Catalyst Summit Coverage: The Sleepless Nights of CIOs and CTOs

LOST PINES, Texas–Credit union leaders often discuss what keeps them up at night, and few executives have more reasons for sleepless nights than CIOs and CTOs.

So, not surprisingly, when Bruce Fox, CEO of Catalyst Corporate, asked Diana Hennel, SVP/CTO with the corporate, during the company’s Strategic Summit what causes her to have insomnia, Hennel had plenty to share.

But she also related how steps are being taken and investments made to make for (at least a little) more peaceful nights.

Hennel’s comments came just a day after the outage at Amazon Web Services (AWS) that caused problems for a wide range of industries, which she said made clear how important “resilience” is.

Diana Hennel

What happened at AWS, she said, is an illustration of just how interconnected credit unions and corporates are with vendors.

‘It Gets a Little Scary’
“A lot of us have moved to cloud-based backups, and it seems like a great thing; we don’t have to do tapes anymore, we don’t have to have Iron Mountain coming every day picking up a bucket of tapes and taking them off-site. It just automatically, magically gets backed up to the cloud every night,” Hennel said. “But if you start thinking about what that really means from a cyber-event perspective, then it gets a little scary, because if all that data was on-site and you had that tape machine sitting right there next to your mainframe, recovery was pretty quick. But these cloud-based backups have the downside that if you need to recover a large part of your environment from a ransomware event, it takes a tremendous amount of time.”

Hennel noted that, just like credit unions themselves, Catalyst Corporate can’t afford to be down—especially for any extended period—and said Fox has challenged the technology team to build out and support resiliency so that if there were a ransomware event, it could recover within 48 hours.

14-Step Program
“We identified 14 different steps to improve the resiliency of the data,” she said. “We have focused a lot on locking the environment down to only what is known traffic in the environment. We do a lot of tabletop exercises. We did one last year with just senior management on how we would respond to a ransomware incident, and we came up with about 25 action items—just things that we needed to go figure out in the event of a breach or ransomware. About 30% of cyber-events today are either data breaches or due to third-party providers.”

That’s the reason examiners have placed more scrutiny on third-party risk management, Hennel said, even though those can be difficult to control.
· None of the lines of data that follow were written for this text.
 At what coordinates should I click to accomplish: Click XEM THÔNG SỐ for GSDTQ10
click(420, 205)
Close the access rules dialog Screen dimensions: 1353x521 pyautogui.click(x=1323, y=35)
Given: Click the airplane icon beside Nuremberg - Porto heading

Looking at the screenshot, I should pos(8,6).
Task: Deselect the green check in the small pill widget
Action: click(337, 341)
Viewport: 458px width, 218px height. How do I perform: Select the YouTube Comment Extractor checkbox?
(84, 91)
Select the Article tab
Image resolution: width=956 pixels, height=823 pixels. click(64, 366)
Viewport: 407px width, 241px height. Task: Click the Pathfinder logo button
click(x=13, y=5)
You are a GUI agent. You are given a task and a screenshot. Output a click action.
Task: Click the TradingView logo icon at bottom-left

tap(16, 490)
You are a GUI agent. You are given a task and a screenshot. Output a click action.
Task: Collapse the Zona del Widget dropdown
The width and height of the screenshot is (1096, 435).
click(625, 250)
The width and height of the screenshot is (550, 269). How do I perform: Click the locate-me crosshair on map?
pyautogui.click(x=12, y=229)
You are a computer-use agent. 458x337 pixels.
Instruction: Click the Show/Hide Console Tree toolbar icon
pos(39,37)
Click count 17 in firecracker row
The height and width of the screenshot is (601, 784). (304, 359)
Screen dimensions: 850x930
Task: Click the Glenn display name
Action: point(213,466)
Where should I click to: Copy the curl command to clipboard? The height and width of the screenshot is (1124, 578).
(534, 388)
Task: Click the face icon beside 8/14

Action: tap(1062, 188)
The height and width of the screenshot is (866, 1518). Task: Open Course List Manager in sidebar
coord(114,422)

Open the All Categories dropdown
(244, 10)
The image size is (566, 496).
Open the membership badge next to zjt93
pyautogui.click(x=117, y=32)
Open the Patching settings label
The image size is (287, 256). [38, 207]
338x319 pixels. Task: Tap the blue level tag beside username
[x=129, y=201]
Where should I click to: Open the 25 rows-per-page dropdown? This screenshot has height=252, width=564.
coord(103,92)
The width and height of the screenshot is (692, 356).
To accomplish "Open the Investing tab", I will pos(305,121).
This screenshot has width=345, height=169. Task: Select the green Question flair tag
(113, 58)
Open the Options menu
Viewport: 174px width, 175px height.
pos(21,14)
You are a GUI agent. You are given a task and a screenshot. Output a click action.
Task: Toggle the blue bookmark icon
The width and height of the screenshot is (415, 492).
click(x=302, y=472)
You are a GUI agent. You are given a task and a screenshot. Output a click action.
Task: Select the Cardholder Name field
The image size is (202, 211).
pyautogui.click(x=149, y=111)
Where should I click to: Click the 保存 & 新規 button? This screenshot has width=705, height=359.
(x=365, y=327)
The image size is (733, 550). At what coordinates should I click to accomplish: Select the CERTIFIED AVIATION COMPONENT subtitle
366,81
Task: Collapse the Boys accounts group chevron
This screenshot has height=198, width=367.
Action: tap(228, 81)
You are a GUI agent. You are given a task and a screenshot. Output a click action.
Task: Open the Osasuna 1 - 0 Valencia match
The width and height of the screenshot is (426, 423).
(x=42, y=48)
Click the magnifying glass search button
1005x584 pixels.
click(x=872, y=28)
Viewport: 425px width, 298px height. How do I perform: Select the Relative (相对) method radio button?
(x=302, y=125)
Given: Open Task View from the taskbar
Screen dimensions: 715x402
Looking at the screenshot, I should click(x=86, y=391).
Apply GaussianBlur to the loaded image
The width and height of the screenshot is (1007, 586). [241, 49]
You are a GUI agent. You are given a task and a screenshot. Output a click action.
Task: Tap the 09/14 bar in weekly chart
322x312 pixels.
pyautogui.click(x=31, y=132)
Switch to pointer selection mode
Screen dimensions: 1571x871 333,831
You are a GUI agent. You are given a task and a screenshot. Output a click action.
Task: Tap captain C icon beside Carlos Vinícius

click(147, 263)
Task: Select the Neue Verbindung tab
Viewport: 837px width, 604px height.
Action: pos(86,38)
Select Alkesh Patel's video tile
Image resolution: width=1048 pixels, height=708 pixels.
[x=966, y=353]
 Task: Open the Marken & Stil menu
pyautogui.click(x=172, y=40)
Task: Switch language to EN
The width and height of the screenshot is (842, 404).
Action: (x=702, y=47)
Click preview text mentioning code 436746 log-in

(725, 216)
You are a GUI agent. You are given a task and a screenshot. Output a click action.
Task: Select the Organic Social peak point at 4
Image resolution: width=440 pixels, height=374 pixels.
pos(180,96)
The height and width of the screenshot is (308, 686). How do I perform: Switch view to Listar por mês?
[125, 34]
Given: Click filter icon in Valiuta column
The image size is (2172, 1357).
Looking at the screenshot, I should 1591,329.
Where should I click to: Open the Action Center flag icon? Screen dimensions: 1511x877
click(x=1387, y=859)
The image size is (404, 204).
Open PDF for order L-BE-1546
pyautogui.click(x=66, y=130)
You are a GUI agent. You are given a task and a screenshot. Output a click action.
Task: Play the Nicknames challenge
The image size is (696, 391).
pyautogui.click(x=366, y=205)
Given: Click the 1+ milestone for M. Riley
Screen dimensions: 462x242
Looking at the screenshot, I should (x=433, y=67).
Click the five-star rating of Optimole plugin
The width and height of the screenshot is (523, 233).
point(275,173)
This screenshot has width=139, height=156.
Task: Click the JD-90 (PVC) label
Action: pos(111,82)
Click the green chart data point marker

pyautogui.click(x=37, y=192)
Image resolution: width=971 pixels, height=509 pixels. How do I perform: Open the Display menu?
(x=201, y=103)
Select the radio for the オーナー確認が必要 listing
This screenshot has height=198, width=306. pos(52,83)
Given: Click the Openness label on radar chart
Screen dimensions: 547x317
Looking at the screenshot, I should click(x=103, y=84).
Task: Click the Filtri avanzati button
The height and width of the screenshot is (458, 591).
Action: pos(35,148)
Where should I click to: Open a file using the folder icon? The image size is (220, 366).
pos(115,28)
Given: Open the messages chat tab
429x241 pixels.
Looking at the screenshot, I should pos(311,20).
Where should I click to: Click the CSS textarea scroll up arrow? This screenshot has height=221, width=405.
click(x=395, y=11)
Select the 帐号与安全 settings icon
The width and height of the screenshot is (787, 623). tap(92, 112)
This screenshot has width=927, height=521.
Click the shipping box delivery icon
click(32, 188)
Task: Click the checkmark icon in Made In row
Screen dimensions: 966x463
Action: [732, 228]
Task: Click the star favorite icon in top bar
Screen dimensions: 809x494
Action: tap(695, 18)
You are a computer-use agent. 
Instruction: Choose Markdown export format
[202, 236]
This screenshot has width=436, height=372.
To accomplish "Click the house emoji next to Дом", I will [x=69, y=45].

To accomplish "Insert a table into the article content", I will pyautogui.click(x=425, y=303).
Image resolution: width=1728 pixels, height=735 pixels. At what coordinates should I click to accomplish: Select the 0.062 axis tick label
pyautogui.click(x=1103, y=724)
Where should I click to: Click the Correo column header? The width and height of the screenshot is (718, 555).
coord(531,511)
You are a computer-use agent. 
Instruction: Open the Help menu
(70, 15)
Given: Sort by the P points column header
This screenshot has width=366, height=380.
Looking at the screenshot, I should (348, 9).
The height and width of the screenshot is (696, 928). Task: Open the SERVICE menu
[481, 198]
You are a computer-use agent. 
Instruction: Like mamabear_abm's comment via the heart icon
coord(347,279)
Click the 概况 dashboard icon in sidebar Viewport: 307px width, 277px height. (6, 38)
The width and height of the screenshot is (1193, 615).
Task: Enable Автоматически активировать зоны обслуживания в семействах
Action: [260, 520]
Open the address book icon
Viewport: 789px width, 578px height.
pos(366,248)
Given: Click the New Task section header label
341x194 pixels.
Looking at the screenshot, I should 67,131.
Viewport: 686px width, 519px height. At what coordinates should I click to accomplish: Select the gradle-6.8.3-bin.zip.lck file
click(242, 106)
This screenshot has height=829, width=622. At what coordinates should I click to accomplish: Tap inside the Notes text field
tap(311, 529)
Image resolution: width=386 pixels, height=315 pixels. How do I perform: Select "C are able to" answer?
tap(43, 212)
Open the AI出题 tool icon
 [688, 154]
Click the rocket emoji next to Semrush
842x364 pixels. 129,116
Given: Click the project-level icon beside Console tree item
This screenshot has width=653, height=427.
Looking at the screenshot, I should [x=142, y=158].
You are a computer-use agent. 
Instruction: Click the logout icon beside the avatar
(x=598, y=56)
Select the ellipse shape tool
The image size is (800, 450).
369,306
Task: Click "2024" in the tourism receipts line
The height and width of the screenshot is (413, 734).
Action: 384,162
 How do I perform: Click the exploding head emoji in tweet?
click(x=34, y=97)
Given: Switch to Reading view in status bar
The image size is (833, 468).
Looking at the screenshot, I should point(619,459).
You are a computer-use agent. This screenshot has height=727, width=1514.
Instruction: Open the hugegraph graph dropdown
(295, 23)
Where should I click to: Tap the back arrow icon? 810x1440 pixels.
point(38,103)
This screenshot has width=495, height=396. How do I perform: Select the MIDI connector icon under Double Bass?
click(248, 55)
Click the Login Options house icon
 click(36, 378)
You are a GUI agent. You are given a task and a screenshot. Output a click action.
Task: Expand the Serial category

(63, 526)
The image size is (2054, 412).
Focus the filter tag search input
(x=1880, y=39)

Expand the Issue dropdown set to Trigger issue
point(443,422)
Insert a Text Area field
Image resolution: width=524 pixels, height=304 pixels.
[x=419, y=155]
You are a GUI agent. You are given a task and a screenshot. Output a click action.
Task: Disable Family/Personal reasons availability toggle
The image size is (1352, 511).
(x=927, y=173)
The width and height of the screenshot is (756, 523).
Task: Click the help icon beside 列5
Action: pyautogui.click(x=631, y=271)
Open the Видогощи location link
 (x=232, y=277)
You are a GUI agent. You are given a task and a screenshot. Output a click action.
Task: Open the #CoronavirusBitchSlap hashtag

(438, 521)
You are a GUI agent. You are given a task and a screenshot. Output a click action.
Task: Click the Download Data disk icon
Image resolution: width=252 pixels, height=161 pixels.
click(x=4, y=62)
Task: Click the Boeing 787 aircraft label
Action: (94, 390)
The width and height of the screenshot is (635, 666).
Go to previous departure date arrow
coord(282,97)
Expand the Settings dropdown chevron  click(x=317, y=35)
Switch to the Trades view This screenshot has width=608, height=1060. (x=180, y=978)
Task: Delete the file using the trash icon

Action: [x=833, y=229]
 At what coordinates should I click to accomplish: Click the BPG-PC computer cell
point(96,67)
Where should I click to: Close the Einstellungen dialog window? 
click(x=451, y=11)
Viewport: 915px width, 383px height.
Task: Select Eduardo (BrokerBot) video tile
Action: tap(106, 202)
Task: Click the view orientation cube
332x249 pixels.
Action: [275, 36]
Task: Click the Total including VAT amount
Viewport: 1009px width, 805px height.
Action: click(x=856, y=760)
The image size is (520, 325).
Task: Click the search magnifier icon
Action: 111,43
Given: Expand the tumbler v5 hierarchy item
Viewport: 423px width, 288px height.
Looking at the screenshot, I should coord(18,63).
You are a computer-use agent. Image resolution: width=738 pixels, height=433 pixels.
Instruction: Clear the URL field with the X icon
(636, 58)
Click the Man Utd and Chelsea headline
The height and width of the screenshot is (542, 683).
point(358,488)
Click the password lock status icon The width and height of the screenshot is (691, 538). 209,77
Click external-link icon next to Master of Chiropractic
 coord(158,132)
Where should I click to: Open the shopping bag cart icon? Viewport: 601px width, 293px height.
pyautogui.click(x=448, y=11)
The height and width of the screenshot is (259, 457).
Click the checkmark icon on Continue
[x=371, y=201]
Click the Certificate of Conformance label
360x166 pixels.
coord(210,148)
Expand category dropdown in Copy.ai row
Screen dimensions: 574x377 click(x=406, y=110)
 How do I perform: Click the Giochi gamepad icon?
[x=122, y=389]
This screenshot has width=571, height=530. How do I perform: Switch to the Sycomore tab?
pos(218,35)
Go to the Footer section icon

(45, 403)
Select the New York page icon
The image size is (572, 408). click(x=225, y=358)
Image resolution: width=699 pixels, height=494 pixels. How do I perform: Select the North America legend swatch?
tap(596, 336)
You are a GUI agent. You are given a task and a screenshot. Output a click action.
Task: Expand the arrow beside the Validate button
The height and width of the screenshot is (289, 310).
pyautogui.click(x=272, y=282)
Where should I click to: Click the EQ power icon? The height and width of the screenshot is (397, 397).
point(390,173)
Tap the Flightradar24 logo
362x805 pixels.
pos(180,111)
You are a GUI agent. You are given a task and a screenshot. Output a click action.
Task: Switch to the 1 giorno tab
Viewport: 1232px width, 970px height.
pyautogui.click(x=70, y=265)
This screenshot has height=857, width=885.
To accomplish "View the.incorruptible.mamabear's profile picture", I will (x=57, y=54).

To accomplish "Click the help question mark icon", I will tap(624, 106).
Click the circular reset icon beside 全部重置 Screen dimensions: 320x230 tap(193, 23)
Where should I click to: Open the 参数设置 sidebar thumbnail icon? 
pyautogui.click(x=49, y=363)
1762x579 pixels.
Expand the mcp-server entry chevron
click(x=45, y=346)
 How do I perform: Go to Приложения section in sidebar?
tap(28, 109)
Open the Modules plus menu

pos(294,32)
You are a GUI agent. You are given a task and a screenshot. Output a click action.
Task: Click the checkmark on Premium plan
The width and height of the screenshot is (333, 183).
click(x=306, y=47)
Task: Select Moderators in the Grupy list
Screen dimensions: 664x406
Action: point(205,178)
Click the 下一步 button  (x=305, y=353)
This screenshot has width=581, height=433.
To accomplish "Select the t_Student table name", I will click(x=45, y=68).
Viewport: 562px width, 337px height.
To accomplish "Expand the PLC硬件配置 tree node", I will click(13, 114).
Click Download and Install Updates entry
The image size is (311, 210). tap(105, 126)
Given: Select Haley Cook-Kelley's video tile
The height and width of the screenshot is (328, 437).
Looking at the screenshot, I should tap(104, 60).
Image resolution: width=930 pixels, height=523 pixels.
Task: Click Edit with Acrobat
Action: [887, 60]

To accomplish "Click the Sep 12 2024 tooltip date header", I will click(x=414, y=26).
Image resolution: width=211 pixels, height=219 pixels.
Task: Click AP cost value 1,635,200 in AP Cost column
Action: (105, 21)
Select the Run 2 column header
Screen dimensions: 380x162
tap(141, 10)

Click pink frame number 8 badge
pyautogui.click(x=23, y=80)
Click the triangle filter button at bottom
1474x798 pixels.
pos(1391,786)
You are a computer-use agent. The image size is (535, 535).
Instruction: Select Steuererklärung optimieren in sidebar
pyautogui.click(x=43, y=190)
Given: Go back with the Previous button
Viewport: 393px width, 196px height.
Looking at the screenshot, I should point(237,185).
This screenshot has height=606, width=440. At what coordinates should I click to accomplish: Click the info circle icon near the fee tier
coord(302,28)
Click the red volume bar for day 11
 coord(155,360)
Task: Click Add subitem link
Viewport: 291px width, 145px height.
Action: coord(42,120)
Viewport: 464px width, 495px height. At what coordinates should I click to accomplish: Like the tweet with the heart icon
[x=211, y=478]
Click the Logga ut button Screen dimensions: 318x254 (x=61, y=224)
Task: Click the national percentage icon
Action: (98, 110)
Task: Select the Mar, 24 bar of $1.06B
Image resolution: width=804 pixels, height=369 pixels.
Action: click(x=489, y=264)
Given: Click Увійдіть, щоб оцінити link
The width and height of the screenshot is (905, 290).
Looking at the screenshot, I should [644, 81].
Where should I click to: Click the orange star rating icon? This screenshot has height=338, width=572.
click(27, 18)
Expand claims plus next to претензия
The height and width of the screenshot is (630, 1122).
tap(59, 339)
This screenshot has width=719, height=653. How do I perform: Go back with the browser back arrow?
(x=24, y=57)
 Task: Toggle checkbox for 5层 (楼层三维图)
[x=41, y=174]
She added that Catalyst is planning a live event with one of its vendors in 2026 to measure recovery time.

Insomnia 2.0
Also keeping her awake at night, Hennel said, is how AI is playing into cybersecurity-related threats, although it is also a tool for fighting cybercrime. AI has made phishing attempts much more believable, she noted, and, as a result, much more difficult to detect.

“Unfortunately, the people in our value chain are still the weakest link from a security perspective,” she said. “The other piece of AI is that the fraudsters are able to ramp up and analyze vulnerabilities much more quickly, which leads to attacks happening much more rapidly, which is both a positive and a negative. The negative, obviously, is attacks are happening much more frequently. The positive is that things like ransomware aren’t living in your environment as long. The tools are getting better at looking for pieces of ransomware that are sitting in your environment and being able to detect them.”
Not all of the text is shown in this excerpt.